> What you need to do
(a) Print a passage from the Hotchkissville Historic District text exactly as it appears. Begin at the words "The Hotchkissville Historic" and stop after "19th-century architectural styles.".
(b) Which specific years, given as four-digit numbers, appear in the Hotchkissville Historic District text?

Historic district in Connecticut, United States

The Hotchkissville Historic District is a historic district in the town of Woodbury, Connecticut, United States that was listed on the National Register of Historic Places in 1995. The district encompasses most of the historic village of Hotchkissville, which is centered at the junction of Washington and Weekeepeemee roads. The village began as a dispersed rural agricultural community, but developed in the 19th century with the arrival of industry, primarily the manufacture of textiles. Despite this, the village has retained a significantly rural character, and includes a broad cross-section of 18th- and 19th-century architectural styles.

==Description and history==
The town of Woodbury was established in the late 17th century. The Hotchkissville area was initially agricultural, and significant development did not begin until the Washington Turnpike, now Washington Road, opened in 1803. Early industrial activity on the Weekeepeemee River consisted of sawmills and gristmills, some operated by owners whose houses still stand in the district. Josiah Hotchkiss converted one of these sawmills into a textile mill in 1814. The Hotchkiss manufacturing enterprise grew through the first half of the 19th century, building worker house and a mill office, and expanding by the acquisition of other water privileges on the river. Their empire collapsed in the Panic of 1857. The mill properties were taken over by the Dawson family, and other industrial operations began in the second half of the 19th century. Businesses in the area were ultimately harmed and failed by the lack of adequate railroad connections.

> Supplied records

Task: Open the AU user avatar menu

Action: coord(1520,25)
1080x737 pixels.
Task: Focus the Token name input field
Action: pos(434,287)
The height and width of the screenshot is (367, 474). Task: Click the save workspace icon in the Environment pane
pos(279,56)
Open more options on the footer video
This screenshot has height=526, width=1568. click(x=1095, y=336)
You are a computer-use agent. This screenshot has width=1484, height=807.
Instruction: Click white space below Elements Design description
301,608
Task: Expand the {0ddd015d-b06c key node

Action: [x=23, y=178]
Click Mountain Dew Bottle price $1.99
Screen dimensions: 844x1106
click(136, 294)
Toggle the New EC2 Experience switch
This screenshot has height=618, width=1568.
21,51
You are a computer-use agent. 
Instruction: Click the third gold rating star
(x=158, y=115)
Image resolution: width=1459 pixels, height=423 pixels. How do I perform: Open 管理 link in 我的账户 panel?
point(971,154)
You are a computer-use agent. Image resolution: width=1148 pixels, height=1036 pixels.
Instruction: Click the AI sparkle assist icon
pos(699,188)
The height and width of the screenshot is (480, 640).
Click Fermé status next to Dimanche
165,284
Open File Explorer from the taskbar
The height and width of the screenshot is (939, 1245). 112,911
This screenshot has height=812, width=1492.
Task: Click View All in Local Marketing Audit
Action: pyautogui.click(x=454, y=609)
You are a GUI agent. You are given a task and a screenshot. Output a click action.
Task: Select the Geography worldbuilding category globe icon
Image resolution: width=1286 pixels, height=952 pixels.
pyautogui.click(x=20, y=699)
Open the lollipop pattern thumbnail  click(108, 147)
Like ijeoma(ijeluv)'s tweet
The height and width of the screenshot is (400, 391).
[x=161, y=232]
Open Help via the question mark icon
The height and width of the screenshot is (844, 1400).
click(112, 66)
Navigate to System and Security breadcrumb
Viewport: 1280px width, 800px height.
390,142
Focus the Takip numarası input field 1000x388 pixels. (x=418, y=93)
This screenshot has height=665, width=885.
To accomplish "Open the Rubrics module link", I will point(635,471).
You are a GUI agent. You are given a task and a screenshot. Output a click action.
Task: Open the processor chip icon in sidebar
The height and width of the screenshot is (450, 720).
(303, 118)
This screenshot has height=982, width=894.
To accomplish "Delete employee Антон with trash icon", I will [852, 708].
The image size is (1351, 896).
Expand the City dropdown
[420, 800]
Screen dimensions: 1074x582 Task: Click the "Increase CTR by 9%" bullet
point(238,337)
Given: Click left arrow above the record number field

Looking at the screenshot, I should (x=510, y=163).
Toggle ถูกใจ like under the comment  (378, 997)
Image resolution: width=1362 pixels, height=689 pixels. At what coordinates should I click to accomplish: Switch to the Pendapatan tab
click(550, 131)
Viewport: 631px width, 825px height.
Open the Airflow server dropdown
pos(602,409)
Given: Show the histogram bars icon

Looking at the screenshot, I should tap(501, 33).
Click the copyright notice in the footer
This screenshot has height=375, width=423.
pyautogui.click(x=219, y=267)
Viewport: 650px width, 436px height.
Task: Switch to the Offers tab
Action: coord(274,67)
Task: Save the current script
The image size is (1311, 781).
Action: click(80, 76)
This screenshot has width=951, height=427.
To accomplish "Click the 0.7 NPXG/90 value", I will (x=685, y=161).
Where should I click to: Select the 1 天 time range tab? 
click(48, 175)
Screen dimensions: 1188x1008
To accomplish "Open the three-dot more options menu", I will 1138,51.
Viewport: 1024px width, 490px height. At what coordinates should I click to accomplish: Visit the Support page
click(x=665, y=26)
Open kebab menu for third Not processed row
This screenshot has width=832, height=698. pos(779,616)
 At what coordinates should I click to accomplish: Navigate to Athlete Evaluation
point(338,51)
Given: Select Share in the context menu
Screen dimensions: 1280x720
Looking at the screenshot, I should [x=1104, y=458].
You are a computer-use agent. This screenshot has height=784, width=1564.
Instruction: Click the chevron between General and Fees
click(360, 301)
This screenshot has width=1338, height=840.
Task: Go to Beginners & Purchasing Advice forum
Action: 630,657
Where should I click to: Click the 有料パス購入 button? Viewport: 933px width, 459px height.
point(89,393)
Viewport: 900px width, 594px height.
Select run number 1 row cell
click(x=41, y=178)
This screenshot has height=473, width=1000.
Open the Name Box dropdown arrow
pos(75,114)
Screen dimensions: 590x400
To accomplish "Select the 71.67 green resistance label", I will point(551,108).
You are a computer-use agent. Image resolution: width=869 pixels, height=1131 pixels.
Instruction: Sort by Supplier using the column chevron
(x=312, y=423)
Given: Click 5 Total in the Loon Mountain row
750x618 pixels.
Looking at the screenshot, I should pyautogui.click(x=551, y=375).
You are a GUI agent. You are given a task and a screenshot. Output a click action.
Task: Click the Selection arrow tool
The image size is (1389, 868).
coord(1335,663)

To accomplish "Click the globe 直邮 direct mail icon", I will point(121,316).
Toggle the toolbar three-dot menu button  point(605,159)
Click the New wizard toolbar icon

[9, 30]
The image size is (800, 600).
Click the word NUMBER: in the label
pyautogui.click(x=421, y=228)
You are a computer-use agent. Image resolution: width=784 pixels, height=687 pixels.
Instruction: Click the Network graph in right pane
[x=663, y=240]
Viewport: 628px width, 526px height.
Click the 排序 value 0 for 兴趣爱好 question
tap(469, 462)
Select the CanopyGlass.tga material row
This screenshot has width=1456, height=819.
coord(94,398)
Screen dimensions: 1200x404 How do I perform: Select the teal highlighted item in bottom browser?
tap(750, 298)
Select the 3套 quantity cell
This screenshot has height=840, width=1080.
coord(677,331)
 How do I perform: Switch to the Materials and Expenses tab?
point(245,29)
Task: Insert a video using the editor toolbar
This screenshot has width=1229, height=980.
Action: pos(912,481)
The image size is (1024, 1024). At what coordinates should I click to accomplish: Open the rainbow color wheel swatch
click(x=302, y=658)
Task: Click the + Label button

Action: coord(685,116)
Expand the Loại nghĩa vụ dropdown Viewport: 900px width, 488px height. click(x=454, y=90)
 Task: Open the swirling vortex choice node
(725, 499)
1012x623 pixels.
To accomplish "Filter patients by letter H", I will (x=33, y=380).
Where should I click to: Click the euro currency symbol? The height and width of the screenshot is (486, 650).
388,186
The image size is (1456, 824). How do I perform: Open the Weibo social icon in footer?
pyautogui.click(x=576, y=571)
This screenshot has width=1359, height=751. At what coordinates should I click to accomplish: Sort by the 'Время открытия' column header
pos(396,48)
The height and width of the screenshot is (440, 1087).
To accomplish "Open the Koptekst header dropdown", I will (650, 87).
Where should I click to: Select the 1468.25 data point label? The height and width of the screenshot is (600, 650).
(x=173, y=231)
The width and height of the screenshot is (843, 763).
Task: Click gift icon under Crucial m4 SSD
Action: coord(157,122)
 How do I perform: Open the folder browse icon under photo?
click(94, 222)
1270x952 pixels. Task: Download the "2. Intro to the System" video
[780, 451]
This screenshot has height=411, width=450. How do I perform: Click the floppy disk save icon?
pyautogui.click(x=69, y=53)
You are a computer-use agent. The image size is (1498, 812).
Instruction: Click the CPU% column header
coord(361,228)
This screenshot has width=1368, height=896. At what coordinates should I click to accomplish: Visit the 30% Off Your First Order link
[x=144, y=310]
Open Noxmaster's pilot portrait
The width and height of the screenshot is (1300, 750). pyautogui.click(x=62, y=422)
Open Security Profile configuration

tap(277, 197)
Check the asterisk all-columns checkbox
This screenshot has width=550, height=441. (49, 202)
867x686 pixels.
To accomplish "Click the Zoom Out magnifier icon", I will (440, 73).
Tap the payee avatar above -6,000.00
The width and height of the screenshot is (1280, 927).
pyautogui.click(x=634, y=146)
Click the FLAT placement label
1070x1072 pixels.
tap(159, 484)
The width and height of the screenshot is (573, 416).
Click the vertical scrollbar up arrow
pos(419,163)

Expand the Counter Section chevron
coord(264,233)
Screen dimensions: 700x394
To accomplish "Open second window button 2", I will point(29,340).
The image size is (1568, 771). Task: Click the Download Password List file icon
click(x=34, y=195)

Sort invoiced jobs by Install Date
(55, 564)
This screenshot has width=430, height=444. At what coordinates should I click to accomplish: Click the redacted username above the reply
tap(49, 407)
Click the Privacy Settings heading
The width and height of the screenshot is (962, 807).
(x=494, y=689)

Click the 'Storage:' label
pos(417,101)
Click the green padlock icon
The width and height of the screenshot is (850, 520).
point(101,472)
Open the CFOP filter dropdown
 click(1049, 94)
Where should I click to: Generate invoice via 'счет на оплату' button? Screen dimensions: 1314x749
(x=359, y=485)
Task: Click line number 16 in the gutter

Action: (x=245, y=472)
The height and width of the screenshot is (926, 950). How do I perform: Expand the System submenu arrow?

> Answers for the exercise
(a)
The Hotchkissville Historic District is a historic district in the town of Woodbury, Connecticut, United States that was listed on the National Register of Historic Places in 1995. The district encompasses most of the historic village of Hotchkissville, which is centered at the junction of Washington and Weekeepeemee roads. The village began as a dispersed rural agricultural community, but developed in the 19th century with the arrival of industry, primarily the manufacture of textiles. Despite this, the village has retained a significantly rural character, and includes a broad cross-section of 18th- and 19th-century architectural styles.

(b) 1995, 1803, 1814, 1857